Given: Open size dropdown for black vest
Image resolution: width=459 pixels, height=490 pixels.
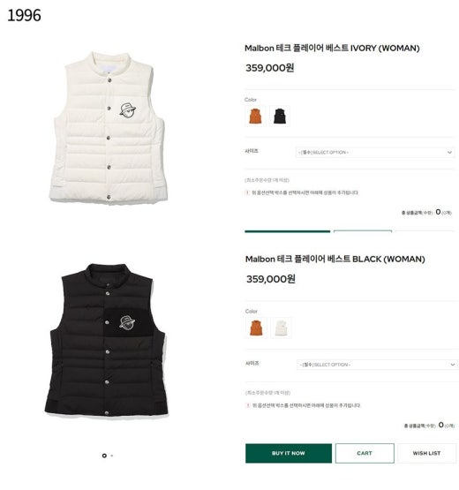Looking at the screenshot, I should click(377, 365).
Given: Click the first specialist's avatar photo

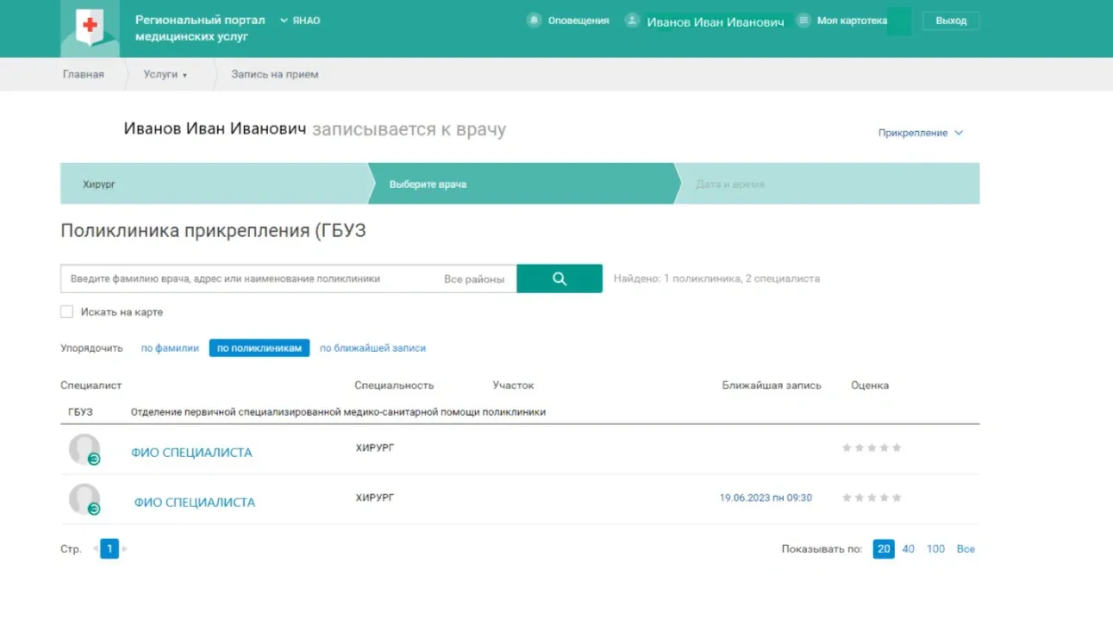Looking at the screenshot, I should click(84, 450).
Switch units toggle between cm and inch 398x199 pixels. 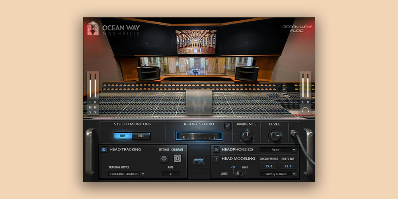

▸ **REQUIRED TASK**: Convert every line of the entries above into a Markdown table with the columns Row and Line, numbering the rows and skipping blank lines. Omit the pictures from the table.

▸ **TASK RESPONSE**:
| Row | Line |
|---|---|
| 1 | Given: Open size dropdown for black vest |
| 2 | Image resolution: width=459 pixels, height=490 pixels. |
| 3 | Looking at the screenshot, I should click(377, 365). |
| 4 | Given: Click the first specialist's avatar photo |
| 5 | Looking at the screenshot, I should click(84, 450). |
| 6 | Switch units toggle between cm and inch 398x199 pixels.  |